[Saved entries]

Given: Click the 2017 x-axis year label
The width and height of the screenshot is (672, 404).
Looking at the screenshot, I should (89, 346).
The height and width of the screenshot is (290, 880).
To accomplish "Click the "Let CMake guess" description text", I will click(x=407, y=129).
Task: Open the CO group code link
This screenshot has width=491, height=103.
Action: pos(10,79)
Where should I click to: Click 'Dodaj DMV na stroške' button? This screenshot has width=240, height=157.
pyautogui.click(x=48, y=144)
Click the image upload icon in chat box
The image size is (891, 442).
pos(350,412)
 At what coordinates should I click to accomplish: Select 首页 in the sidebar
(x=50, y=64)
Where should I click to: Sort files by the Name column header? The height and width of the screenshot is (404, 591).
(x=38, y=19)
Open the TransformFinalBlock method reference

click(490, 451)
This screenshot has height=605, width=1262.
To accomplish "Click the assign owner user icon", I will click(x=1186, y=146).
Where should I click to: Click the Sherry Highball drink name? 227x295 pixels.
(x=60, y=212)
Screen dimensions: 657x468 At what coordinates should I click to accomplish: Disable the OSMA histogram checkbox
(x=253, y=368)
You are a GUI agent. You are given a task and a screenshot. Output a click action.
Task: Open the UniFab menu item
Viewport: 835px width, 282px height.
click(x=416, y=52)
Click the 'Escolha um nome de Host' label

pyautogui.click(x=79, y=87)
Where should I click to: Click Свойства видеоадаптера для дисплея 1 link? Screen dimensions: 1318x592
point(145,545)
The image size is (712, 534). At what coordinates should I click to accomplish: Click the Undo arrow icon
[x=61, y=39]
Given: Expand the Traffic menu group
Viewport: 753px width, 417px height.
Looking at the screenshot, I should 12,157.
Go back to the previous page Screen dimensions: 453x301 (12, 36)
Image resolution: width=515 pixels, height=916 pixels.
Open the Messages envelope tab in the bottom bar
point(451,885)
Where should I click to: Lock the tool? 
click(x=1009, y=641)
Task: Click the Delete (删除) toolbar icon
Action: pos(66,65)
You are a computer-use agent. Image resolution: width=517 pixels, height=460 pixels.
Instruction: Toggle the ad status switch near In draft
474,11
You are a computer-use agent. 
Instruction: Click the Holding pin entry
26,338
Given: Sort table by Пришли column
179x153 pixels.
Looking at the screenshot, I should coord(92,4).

# Required action
Copy all lines above where "menu" is present.

# Exercise response
Task: Open the UniFab menu item
Given: Expand the Traffic menu group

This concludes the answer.